Swire Coca-Cola, which bottles Coke and 7-Up in China, last year received reports of the discovery of urine-contaminated Coca-Cola Plus and 7-Up soft drinks at multiple Wellcome and ParknShop stores in Hong Kong, according to the South China Morning Post (SCMP).
A nine-year-old boy felt unwell after consuming a bottle of Coca-Cola Plus from the Wellcome branch at Mong Kok’s Union Park Center on 18 July 2025, SCMP reports.
After an investigation, 63-year-old retiree Franklin Lo Kim-ngai was arrested the following month and the former property agent admitted planting the contaminated soft drinks since July 2024 to retaliate against Wellcome employees he had quarreled with and because of depression caused by his ex-wife and son emigrating and cutting communications with him.
The Kowloon City Court on Tuesday sentenced Lo to a one-year probation.
To avoid falling victim to contaminated drinks, some people drink from their personal water bottles. A Hong Kong man shared in an online forum his experience of drinking tea from an insulated bottle and suffering unexplained diarrhea for a year, The Standard (TS) reports.

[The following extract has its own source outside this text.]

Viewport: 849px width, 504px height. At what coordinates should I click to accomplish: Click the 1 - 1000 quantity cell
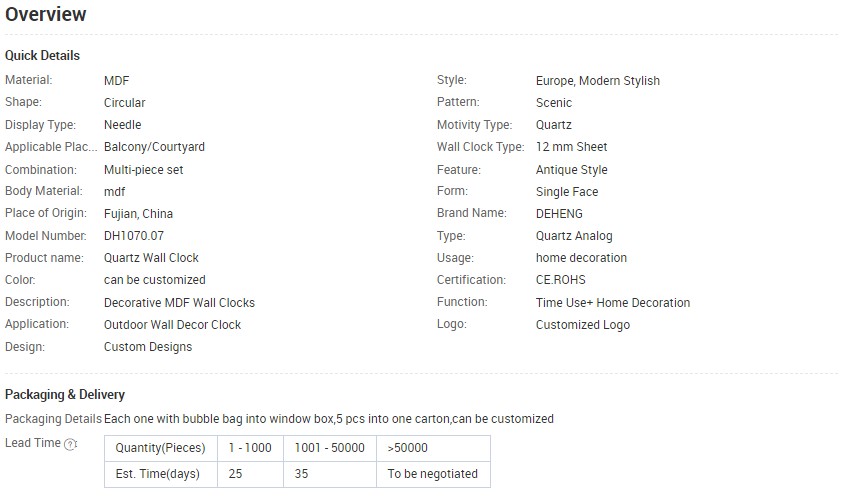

The man tried various medications but relief was only temporary. Worse, when he underwent a colonoscopy, several inflammatory polyps were discovered in his intestines.
Doctors investigated the cause and found that the polyps stemmed from his long-time habit of using his insulated cup to drink tea, according to TS.
Not wanting to clean it with a bottle brush so it won’t leave detergent residue, the man only rinsed the personal tea bottle with plain water, which turned its inside into a “bacterial breeding ground.”
General practitioner Dr. Jason Singh warned on social media that only rinsing bottles with water is extremely dangerous, TS reports.
A 2023 study by Water Filter Guru found that reused water bottles can contain 40,000 times more bacteria than a toilet seat, according to TS.